Still, on June 20, despite protests from local residents and Muslim clergy, Tamerlame's tomb was cracked open — marked with the inscription: "When I Rise From the Dead, The World Shall Tremble."

Only two days later, Nazi Germany invaded the Soviet Union, with the people of Samarkand linking it to the disturbing of Tamerlane's peace. Amid local protests, the excavation was immediately wrapped up and the remains of the Turkish/Mongol conqueror were sent to Moscow. The turning point in the war came with the victory in the Battle of Stalingrad — only a month after a superstitious Stalin ordered the return of Tamerlane's remains to Samarkand where the former emperor was re-buried with full honors.

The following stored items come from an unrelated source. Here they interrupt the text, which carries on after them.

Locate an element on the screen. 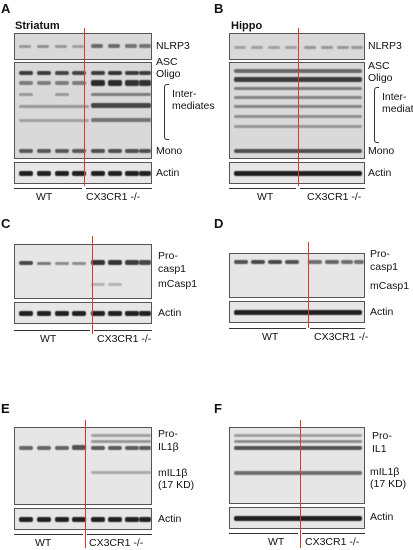 The width and height of the screenshot is (413, 550). panel-letter-a: A is located at coordinates (6, 8).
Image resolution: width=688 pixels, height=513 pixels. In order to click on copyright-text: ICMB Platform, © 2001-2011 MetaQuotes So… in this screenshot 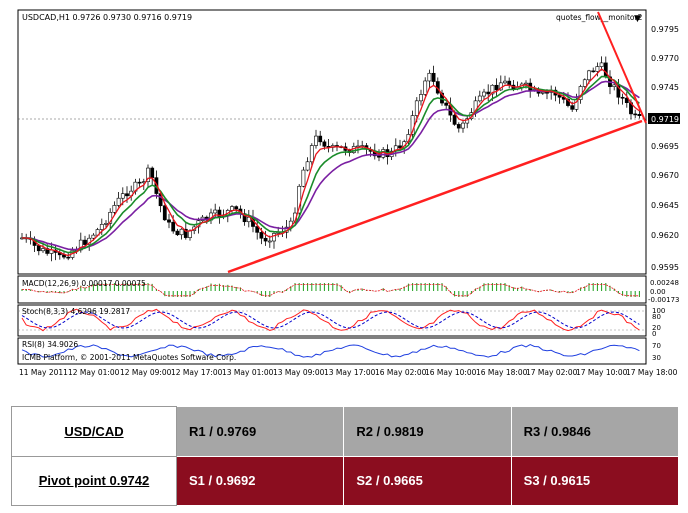, I will do `click(129, 358)`.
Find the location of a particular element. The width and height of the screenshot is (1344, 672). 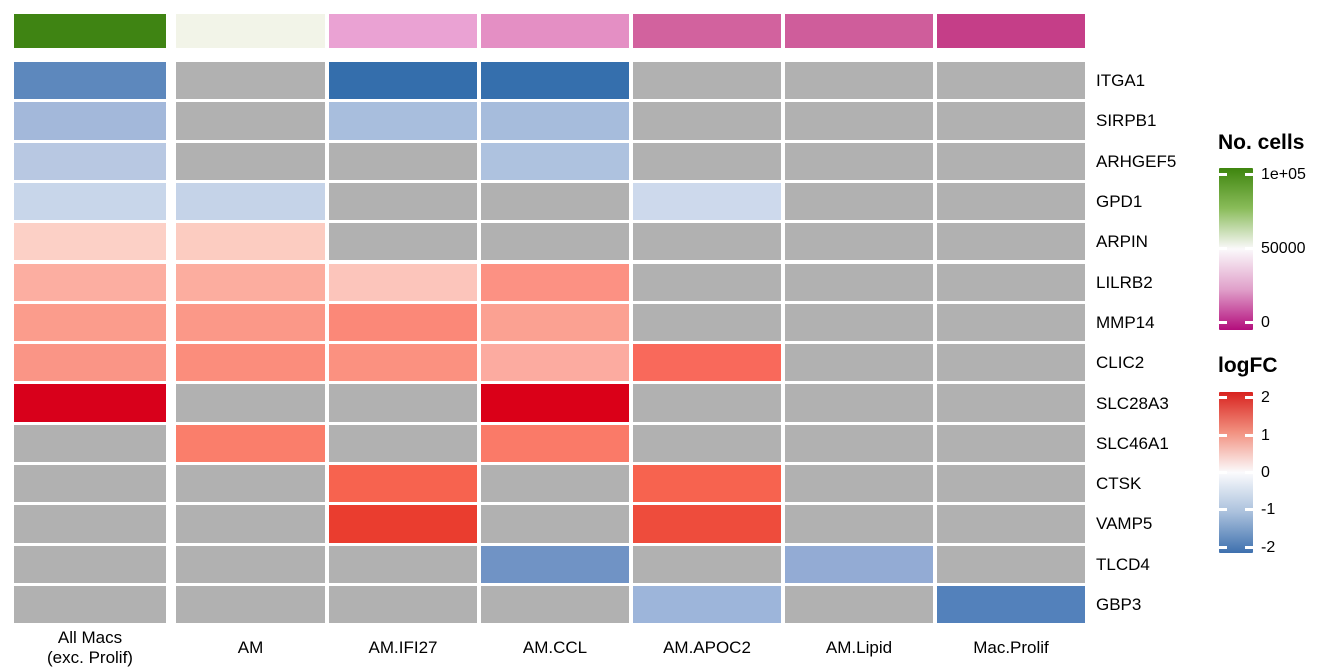

row-label: LILRB2 is located at coordinates (1124, 282).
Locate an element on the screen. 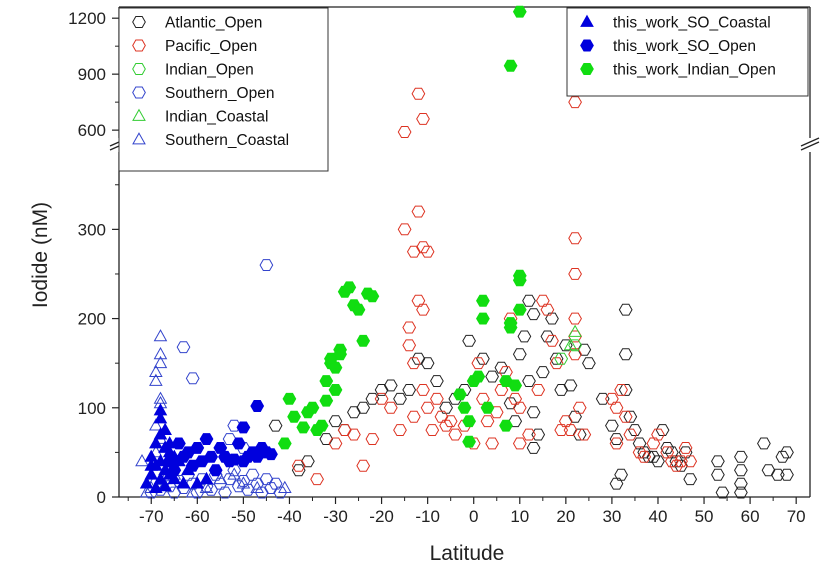 Image resolution: width=836 pixels, height=574 pixels. legend-label: Atlantic_Open is located at coordinates (214, 24).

Gamla Stan, a royal massacre - Sweden

a photo of The red house of Gamla Stan, Stockholm, Sweden

The red house of Gamla Stan, Stockholm, Sweden

Unsplash/@hkblind


After Danish King Kristian II successfully invaded Sweden and was anointed King in November 1520, the new ruler called Swedish leaders to join for festivities at the royal palace in Stockholm. At dusk, after three days of wine, beer and spectacles, Danish soldiers carrying lanterns and torches entered the great hall and imprisoned the gathered nobles who were considered potential opponents of the Danish king. In the days that followed, 92 people were swiftly sentenced to death, and either hanged or beheaded on Stortorget, the main square in Gamla Stan (Old Town).

Until this day, the Stockholm Bloodbath is considered one of the most brutal events in Scandinavian history, and some people have reported visions of blood flowing across the cobblestoned square in early November. A little over a century later, a red house on the square was rebuilt as a monument for the executed — fitted with 92 white stones for each slain man. Legend has it that should one of the stones be removed, the ghost of the represented will rise from the dead and haunt the streets of Stockholm for all eternity.

Port Arthur, gruesome prison - Australia

a photo of ort Arthur Prison Settlement, Tasmania, Australia

Port Arthur Prison Settlement, Tasmania, Australia

Flickr/Eli Duke


During its 47-year history as a penal settlement, Port Arthur in southern Tasmania earned a reputation as one of the most notorious prisons in the British Empire. The institution — known for a brutal slavery system and punishment of the most hardened criminals sent from the motherland— claimed the lives of more than 1,000 inmates until its closure in 1877.

Since then, documented stories have spanned the paranormal gamut: poltergeist prisoners terrorizing visitors, weeping children roaming the port and tourists running into a weeping 'lady in blue' (apparently the spirit of a woman who died in childbirth). The museum even has an 'incidence form' ready for anyone wanting to report an otherworldly event.

Poveglia Island, plague victims - Italy

a photo of Poveglia Island, Italy

Poveglia Island, Italy

Mirco Toniolo/ROPI via ZUMA Press


Located off the coast of Venice and Lido, Poveglia sadly reunites all the classical elements of a horror movie: plagues, mass burial ground and mental institute (from the 1920's).

During the bubonic plague and other subsequent pandemics, the island served as a quarantine station for the sick and anyone showing any signs of what could be Black Death contamination. Some 160,000 victims are thought to have died there and the seven acres of land became a mass burial ground so full that it is said that human ash makes up more than 50% of Poveglia's soil.

In 1922 a retirement home for the elderly — used as a clandestine mental institution— opened on the island and with it a fair amount of rumors involving torture of patients. The hospital and consequently the whole island was closed in 1968, leaving all the dead trapped off-land.

Poveglia's terrifying past earned it the nickname of 'Island of Ghosts'. Despite being strictly off-limits to visitors, the site has been attracting paranormal activity hunters looking for the apparition of lost and angry souls. The island would be so evil that some locals say that when an evil person dies, he wakes up in Poveglia, another kind of hell.